By Neaman Lerhmari
By Neaman Lerhmari
Rabat – On Wednesday, the World Bank’s executive directors approved a USD 202 million loan intended for the Municipality of Casablanca. The sub-national loan is the first of its kind in Morocco in two decades.
The staggering amount will not be invested in the city’s infrastructure, but will rather be used to attract private investments in services and infrastructure, in the form of “public-private partnerships.”
The communiqué issued by the World Bank mentions a plan to increase the city’s investment capacity “by improving the municipality’s revenue management systems” and “attracting private investment in Municipal infrastructure and services.” Either Casablanca is about to get the most expensive governance app, or Morocco’s flexible legal framework isn’t that attractive to investors.
Casablanca’s public affairs are already between the hands of private companies: Mdina Bus manages the buses, while RATP Dev, the state-owned parisian public transport operators, manages the tramway network. The highly controversial Lydec, subsidiary of the French company Suez, has managed water, electricity, and sanitation since 1997.
The 29-year loan, branded the Casablanca Municipal Support Program, will bear interest at 1.2 percent. The repayment will only take place after seven years following the contract.
The negotiations for the loan started with Casablanca’s back in 2014, and made it through despite the change of the city’s council in 2015.
The loan and its aim
For the World Bank, the key to increasing Casablanca’s investment capacity is to strengthen the city’s revenue management system and get private investors involved in public-private partnerships.
On a second level, Casablanca Municipal Support Program aims to improve the access to basic services such as electricity, water, and sanitation as well as an upgrade of “selected” streets and rebuilding of roads, sidewalks, and public lighting.
Green spaces are a scarce resource in Morocco’s economic lung; there is less than one square meter of green space per capita. According to the World Bank’s website, the issue is on the program’s list.
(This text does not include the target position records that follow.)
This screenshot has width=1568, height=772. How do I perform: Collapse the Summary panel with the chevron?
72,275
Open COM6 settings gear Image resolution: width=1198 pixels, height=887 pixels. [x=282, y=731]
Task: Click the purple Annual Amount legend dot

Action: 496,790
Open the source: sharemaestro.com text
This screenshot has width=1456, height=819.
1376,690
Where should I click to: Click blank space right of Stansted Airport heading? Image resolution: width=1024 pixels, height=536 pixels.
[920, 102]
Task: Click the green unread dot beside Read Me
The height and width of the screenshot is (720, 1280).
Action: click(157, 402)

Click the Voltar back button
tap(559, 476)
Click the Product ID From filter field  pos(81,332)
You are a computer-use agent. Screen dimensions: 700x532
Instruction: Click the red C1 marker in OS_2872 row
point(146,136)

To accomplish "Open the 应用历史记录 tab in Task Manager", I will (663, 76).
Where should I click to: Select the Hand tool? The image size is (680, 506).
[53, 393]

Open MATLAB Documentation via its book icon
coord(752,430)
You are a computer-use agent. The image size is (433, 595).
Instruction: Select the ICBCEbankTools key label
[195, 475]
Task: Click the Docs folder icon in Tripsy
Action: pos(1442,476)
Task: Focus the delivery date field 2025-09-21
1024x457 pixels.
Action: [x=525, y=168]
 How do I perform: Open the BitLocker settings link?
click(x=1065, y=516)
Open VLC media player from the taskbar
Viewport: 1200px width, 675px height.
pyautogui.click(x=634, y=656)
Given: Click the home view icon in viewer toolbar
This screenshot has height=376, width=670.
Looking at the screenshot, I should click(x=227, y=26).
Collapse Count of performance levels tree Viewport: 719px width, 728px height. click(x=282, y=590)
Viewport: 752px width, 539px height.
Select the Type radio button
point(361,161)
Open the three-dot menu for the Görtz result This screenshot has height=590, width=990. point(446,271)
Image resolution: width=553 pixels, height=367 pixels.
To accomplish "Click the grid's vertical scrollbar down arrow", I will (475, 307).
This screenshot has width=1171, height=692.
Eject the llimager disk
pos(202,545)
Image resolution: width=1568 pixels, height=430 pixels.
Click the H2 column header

The program also aims to involve citizens more in public affairs and decision making, through “transparent grievance redress mechanisms and an e-government platform for administrative services.” A good thing to be involved in would have been the loan itself.
Another main goal is to “dematerialize the administrative procedures for business licenses and building permits.” In aiming to do so, the World Bank assumes that the main inhibitors to investment and building are the procedures.
By Means of Measure
The World Bank uses the Program for Results (PforR) lending instrument. In layman’s terms, it uses several indicators to grade its borrowers in terms of fulfillment of the goals it has set.
The first two indicators measure the growth of city’s revenues and the modernization of the city council’s revenue management system.
The third indicator measures the investments mobilized through public-private partnerships
The fourth indicator accounts for “households in disadvantaged neighborhoods provided with improved access to basic services under the Program in the Program Area,” without mentioning the said basic services or the area concerned. The fifth, exclusively numbers the kilometers of streets upgraded.
The sixth and final indicator addresses the simplification and digitalization of administrative authorizations related to urban planning and business licenses.
The Casablanca loan follows previous attempts by the World Bank to stimulate Morocco’s economy through business. On June 2012 , World Bank approved another USD 350 million to Morocco. The loan intended to improve the public services and the economic opportunities, as well as improving micro, small and medium enterprises’ access to funding. USD 300 million supported the second phase of Morocco’s National Initiative for Human Development, titled INDH2.